(Data excerpts)
=-=-=

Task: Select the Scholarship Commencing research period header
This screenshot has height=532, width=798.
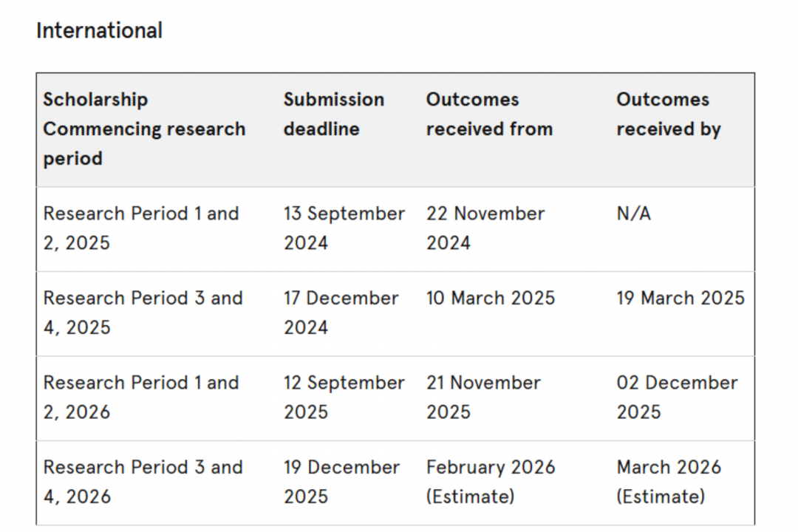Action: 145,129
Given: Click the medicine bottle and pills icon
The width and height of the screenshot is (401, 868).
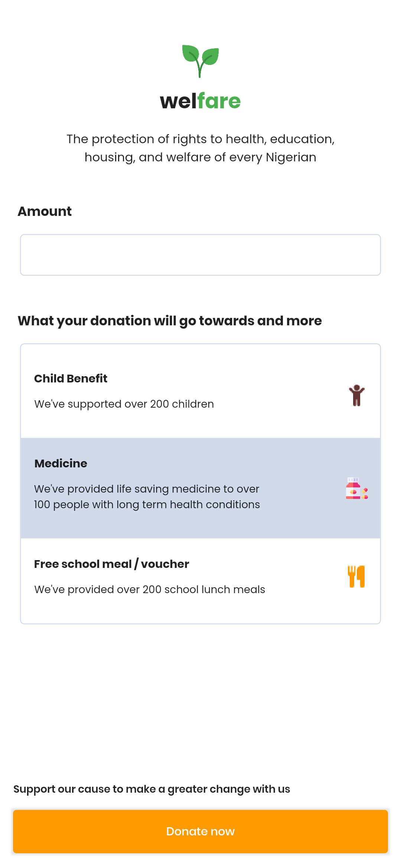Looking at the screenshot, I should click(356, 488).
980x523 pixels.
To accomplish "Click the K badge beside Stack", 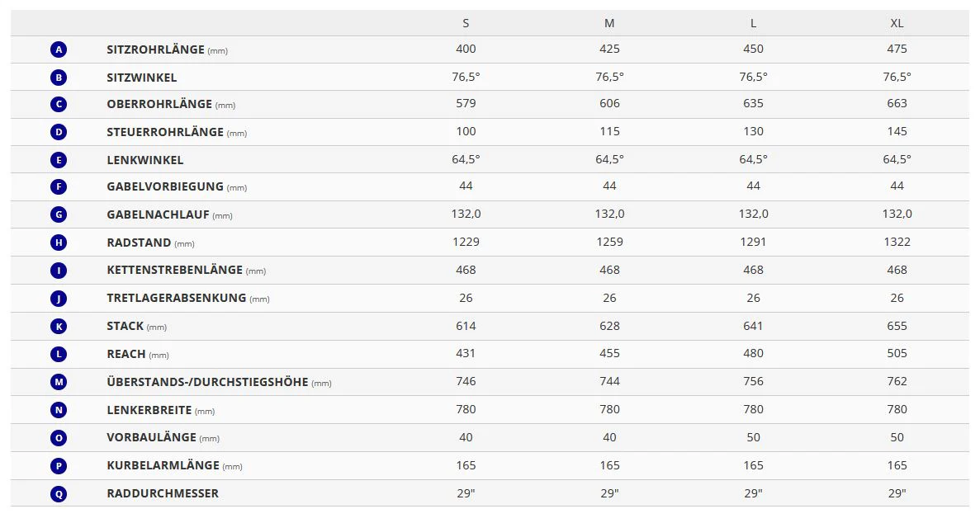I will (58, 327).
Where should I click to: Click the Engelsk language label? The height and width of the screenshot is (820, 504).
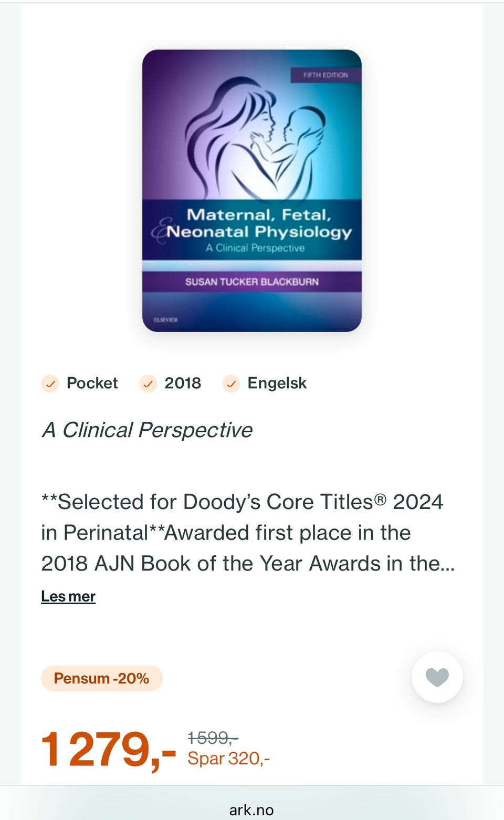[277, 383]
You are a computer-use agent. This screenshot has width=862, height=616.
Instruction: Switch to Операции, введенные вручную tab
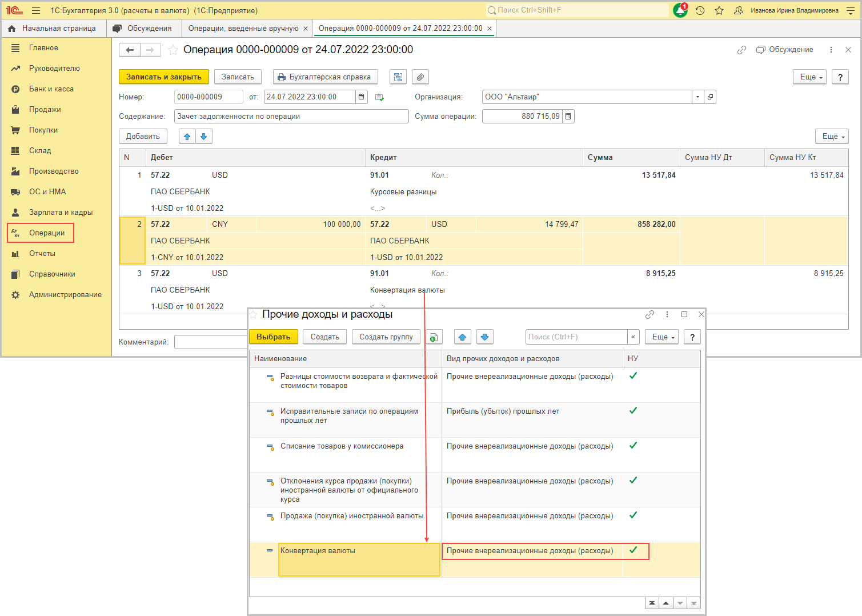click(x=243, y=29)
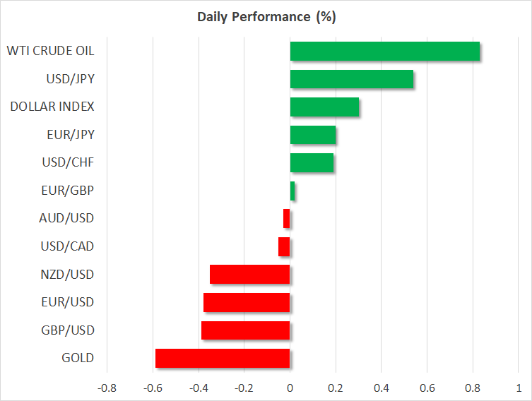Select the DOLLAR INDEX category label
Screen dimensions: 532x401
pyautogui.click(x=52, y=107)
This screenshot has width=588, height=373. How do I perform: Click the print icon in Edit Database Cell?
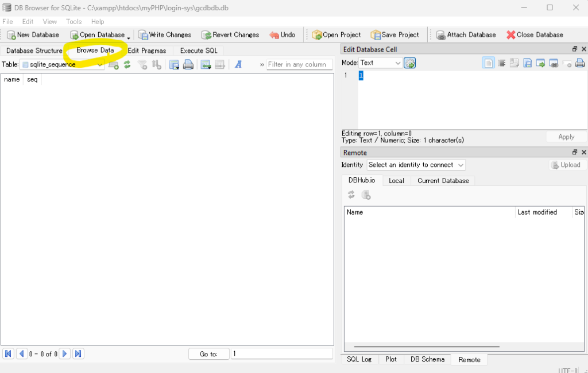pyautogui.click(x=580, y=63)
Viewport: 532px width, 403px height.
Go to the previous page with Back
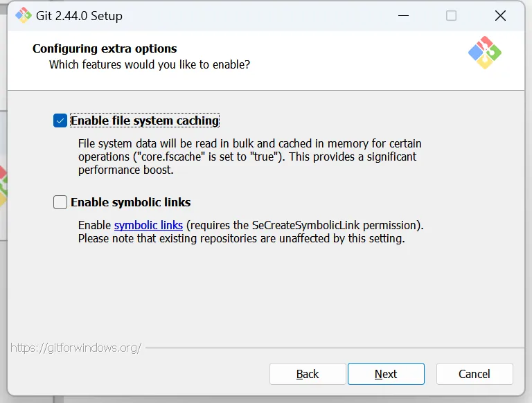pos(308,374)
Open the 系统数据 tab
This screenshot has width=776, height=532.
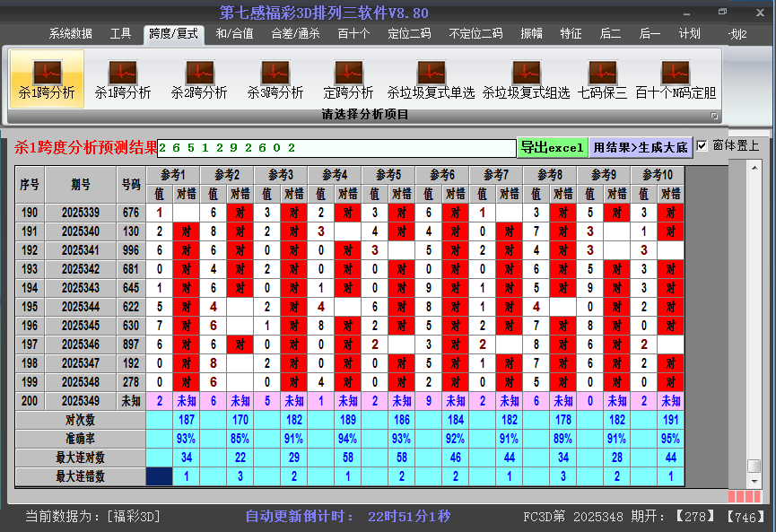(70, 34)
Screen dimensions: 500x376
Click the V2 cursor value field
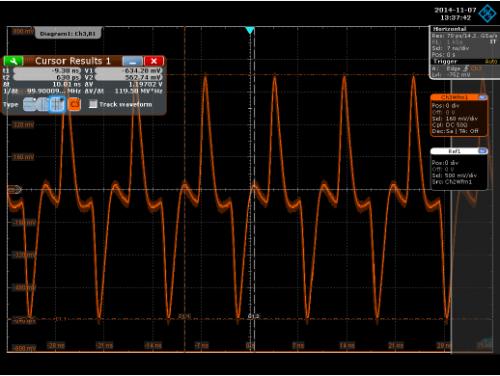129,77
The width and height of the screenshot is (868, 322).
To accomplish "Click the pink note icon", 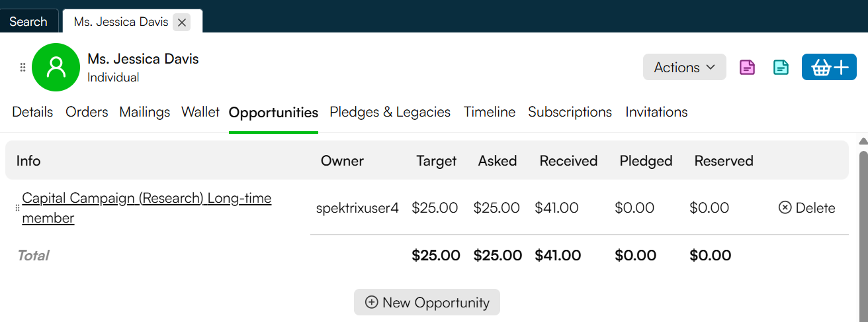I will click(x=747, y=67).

=-=-=

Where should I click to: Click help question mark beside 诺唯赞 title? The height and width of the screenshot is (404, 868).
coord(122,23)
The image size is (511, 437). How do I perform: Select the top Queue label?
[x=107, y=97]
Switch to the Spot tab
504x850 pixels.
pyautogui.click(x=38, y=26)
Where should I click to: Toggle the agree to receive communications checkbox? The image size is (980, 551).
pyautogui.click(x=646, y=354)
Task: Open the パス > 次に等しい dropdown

=-=-=

→ **Task statement**:
Scan the entries above and copy each line where "Open" occurs.

→ **Solved problem**:
Open the 系统数据 tab
Task: Open the パス > 次に等しい dropdown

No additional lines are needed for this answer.